O'Sullivan doesn't understand SA's legal system - Hogan Lovells

Cape Town - A British-headquartered law firm accused by Paul O’Sullivan of complicity in state capture has replied that the forensic investigator has an “incorrect” understanding of how the SA legal system works.

On Monday O’Sullivan, in a 19-page letter, laid out a case that he said showed how lawyers Hogan Lovells created an “enabling” environment for state capture to flourish.

The letter, addressed to one of the law firm’s partners in London, was uploaded to the website of Forensics for Justice, a non-profit company that O’Sullivan founded in 2015.

On Tuesday Lavery Modise, chairperson of Hogan Lovells SA, said in an email to Fin24 that he had received the letter.

“[O’Sullivan] is a passionate anti-corruption campaigner, but his understanding of the South African legal system and his attempt to lay the genuine suffering of our country at our doorstep is incorrect and not well-founded,” said Modise.

“I have no doubt that we serve the founding principles of the Constitution of this country with professional dignity, professional independence and responsibility.”

In his letter O’Sullivan accused the law firm of repeatedly acting on behalf of "sordid" clients including former police minister Nkosinathi Nhleko, former Hawks boss Berning Ntlemeza and current SARS commissioner Tom Moyane, who he claims have all had a hand in state capture.

He said that Nhleko and Ntlemeza had brought a number of “vexatious and meritless cases against persons who sought to uncover state capture in South Africa” at the same time that they were the clients of Hogan Lovells. 

Some of these cases included the suspension of former Hawks head Lieutenant General Anwar Dramat, and charges against former finance minister Pravin Gordhan.

Nhleko has denied he used his position to abuse his powers. Ntlemeza has since retired.

Moyane, meanwhile, has denied being responsible for bringing charges against Gordhan, and has defended the disciplinary process that lead to top SARS official Jonas Makwakwa being reappointed.   

‘Guilt by association’

In his reply, Modise said that the law firm had always acted according to the rule of law.

“The rule of law means listening to the evidence, adhering to attorney-client confidentiality, decent representation, and due process – for individuals, corporations, and the state.”

“We stand by these principles and the South African legal system and will vigorously defend it as would every reputable law firm in South Africa. It is what separates us from the rule of the mob and conviction by accusation and guilt by association,' he said. 

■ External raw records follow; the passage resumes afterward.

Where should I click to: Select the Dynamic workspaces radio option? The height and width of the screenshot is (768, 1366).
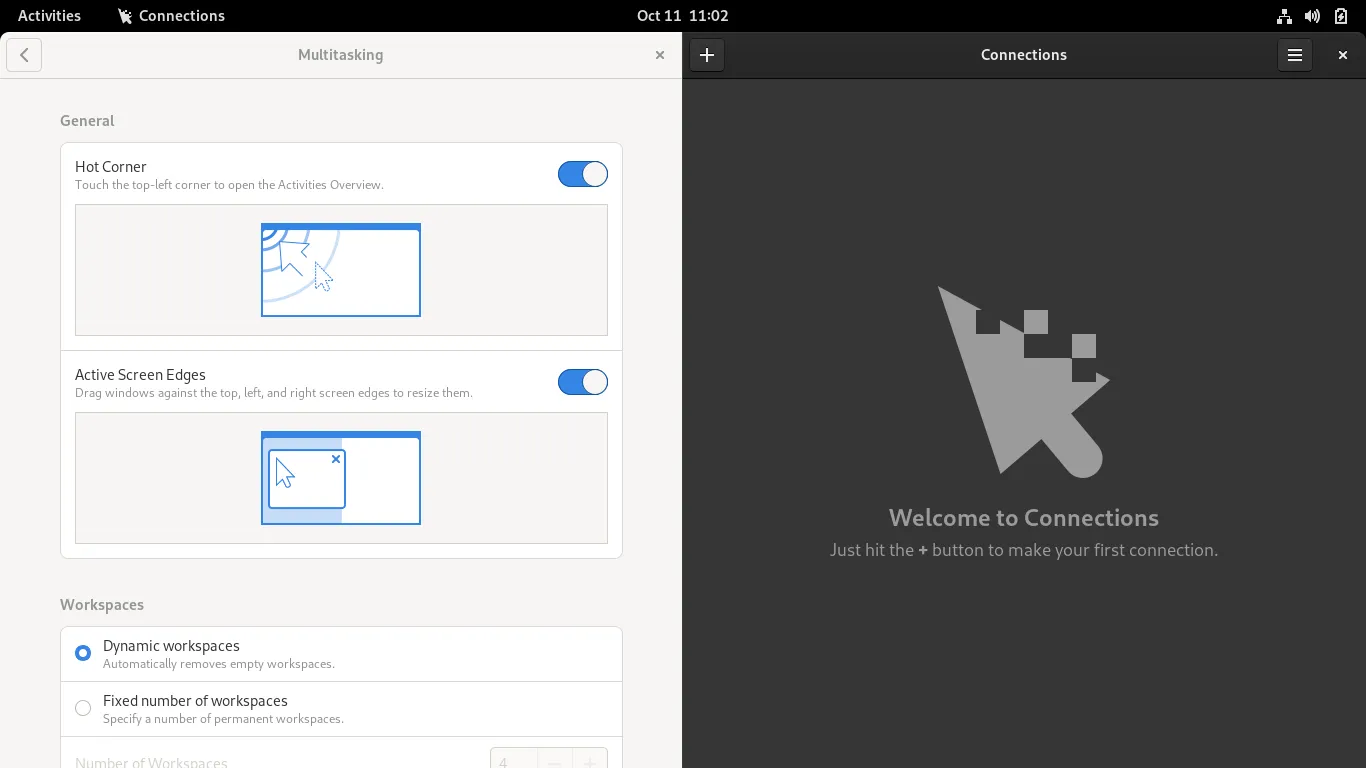pos(83,654)
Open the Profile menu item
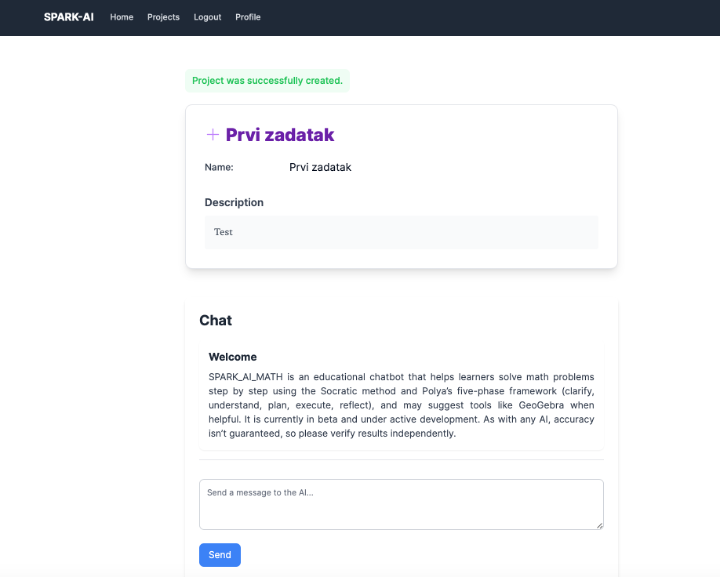 248,17
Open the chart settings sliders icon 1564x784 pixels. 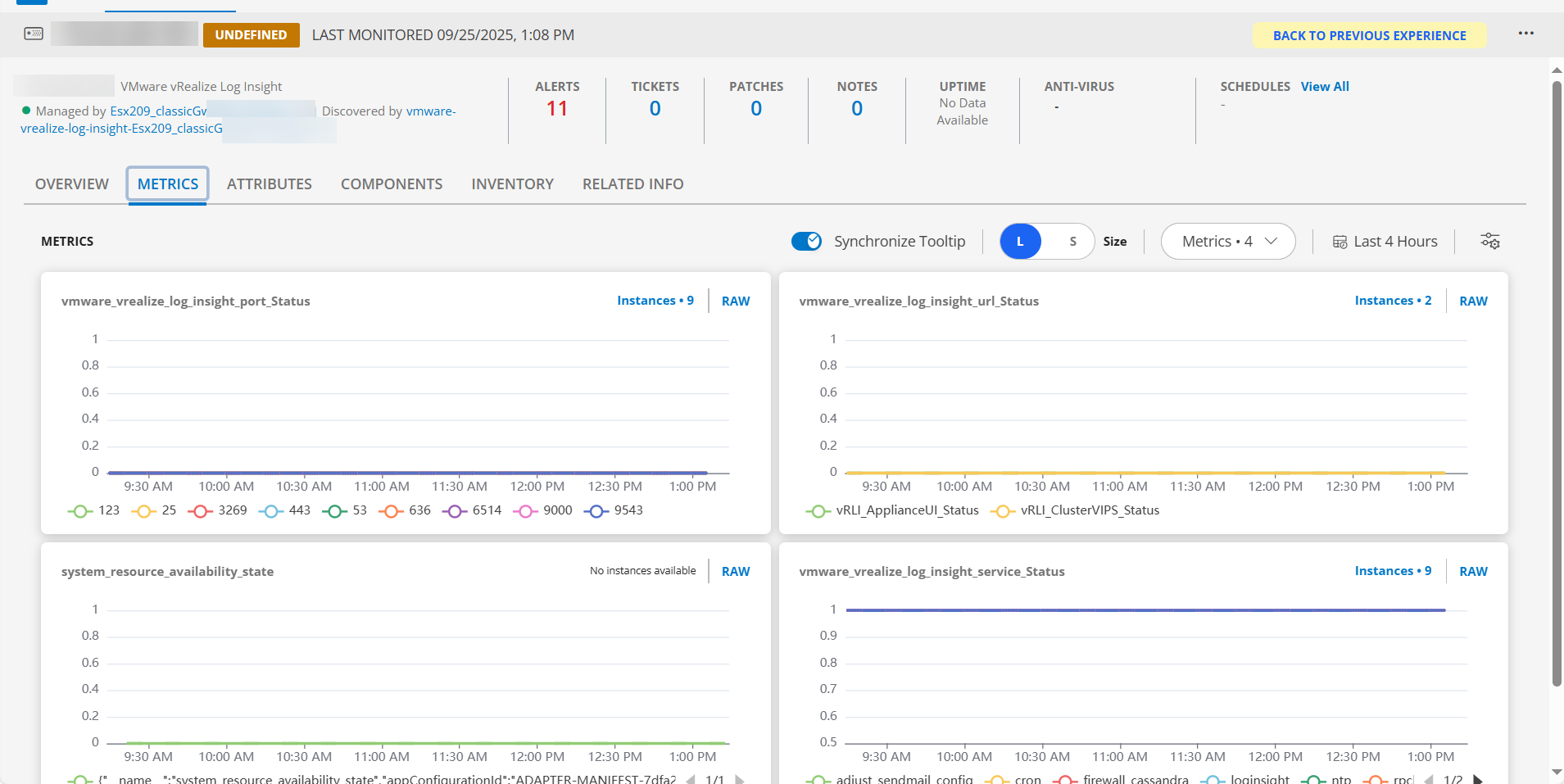click(1489, 241)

He added Hogan Lovells would welcome reviews of its work by "appropriate authorities and by Parliament".

British peer Peter Hain, who has also accused the law firm of being complicit in state capture in South Africa, in mid-January said he had referred Hogan Lovells to the UK’s Solicitors Regulation Authority (SRA), an independent body that regulates solicitors and law firms in England and Wales.

“I have asked the SRA to withdraw Hogan Lovells’ authorisation as a recognised body and to examine what other disciplinary action can be taken against its leading partners, including withdrawing their permission to practise as solicitors,” he said in a speech before the House of Lords. 

An SRA spokesperson previously told Fin24: “We take all complaints seriously and will look at any evidence given to us about alleged misconduct.”